Reference
Streams
A stream defines the schema, content and volume of one data set within a simulation. At a minimum, a stream must have:
- a unique name (within its namespace)
- a JSON Schema
Currently, you can only add and update streams via your project config.
Schema
All streams define a JSON schema - in the config, it is specified under the schema
keyword. When a stream is included in a simulation, rngo guarantees that the data it generates for that stream will be valid against its schema.
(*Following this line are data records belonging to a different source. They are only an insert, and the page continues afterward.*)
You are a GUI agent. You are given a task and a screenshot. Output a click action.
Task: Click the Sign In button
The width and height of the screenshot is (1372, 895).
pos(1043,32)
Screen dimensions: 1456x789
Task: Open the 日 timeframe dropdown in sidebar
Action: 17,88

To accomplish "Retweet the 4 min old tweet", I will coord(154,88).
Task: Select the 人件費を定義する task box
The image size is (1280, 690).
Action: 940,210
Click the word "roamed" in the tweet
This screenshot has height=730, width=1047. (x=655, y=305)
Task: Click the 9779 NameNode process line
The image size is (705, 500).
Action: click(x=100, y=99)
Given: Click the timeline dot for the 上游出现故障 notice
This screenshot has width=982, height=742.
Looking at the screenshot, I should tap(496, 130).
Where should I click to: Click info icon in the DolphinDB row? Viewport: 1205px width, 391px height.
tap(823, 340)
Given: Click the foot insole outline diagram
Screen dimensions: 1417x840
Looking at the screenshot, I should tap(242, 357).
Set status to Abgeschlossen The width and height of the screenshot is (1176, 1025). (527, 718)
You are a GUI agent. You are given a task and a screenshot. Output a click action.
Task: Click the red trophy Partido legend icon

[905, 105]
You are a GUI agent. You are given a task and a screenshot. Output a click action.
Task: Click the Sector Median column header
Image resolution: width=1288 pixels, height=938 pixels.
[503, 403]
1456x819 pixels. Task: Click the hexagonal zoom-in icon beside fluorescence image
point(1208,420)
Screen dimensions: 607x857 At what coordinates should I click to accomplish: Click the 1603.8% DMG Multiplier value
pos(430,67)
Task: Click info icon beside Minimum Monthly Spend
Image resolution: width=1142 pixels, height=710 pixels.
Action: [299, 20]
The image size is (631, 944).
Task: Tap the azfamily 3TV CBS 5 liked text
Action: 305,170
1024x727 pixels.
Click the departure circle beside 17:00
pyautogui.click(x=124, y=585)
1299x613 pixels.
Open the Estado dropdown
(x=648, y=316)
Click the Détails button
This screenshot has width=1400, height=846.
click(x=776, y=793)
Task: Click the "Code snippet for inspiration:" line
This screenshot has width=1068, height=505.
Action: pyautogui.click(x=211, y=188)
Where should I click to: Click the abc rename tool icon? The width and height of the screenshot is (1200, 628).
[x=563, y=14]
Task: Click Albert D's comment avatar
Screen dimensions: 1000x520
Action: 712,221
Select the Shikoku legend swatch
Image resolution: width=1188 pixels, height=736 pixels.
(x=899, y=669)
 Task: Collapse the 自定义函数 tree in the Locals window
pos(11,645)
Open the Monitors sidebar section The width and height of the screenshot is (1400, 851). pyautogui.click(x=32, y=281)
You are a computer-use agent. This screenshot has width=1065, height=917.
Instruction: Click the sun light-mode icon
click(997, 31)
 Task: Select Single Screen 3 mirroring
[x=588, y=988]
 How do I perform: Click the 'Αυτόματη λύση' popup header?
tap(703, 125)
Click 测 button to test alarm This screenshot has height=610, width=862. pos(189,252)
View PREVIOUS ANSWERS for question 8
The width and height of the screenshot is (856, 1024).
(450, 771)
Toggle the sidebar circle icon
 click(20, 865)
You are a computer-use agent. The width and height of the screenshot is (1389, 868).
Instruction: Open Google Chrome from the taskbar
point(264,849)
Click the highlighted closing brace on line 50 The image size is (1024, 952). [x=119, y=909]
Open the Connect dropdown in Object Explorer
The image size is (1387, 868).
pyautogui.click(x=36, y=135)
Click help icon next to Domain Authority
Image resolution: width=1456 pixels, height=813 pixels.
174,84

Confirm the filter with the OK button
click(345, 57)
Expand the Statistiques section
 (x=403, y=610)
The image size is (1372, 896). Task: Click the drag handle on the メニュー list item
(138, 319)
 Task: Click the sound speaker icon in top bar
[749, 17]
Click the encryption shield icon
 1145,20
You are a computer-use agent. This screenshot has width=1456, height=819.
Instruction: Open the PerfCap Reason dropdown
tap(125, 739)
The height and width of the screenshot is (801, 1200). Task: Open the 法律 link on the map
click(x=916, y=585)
See JSON Schema for all details.
Rate
Use the rate
keyword to specify the rate at which the stream should produce new events, expressed in hertz. For example, this stream will produce events at a rate of roughly 1 event per 10 seconds:
streams:
users:
rate: 0.1
schema:
#...
rngo builds in variance, so the observed rate over any sub-interval of the simulation may be higher or lower than the configured one.
The value is an expression, so to make the rate increase over time, you could do something like this:
streams:
users:
rate: 0.1 + (0.0001 * sim.offset)
schema:
#...
The expression is sampled periodically over the course of the simulation, so the rate will change in steps.
Rates will always be adjusted to be greater than or equal to zero and less than 1000 events / second.
Outputs
The outputs
key configures how a stream outputs its data.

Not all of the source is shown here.